The present invention relates to the automatic management of digital archives, in particular to the automatic management of archives of files relating to audio and/or video sequences.
The ever increasing spread of computer networks (especially the Internet), together with the availability of huge amounts of audio and video contents, has made it extremely easy and common to exchange audio and/or video contents among network nodes, in particular among users.
Of course, such a huge amount of data should be managed appropriately.
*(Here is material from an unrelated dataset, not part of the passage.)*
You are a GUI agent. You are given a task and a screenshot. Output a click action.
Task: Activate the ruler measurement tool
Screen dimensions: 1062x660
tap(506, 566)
In a big digital archive, e.g. the file system stored on a hard disk of a personal computer, it may happen that there are several copies of the same file (in general having the same file name); it is also possible that there are several copies or several slightly different versions of the same audio and/or video sequence (in general having different file names). The user is often unaware of this situation; and even if he/she ever notices it, the user avoids “cleaning” the digital archive because it is a time-consuming and difficult task (especially for those audio and/or video sequences for which it is not possible to use the file name as a choice criterion in order to identify two identical or similar sequences).
Audio and/or video files often include descriptive data (also referred to as “metadata”) which is added to the audio and/or video data in order to provide information about the files themselves, such as: title, duration, image resolution, compression and coding algorithms, quality, etc.
This data is used by electronic audio and/or video players for decoding the file correctly and for providing information about the audio and/or video sequence being played.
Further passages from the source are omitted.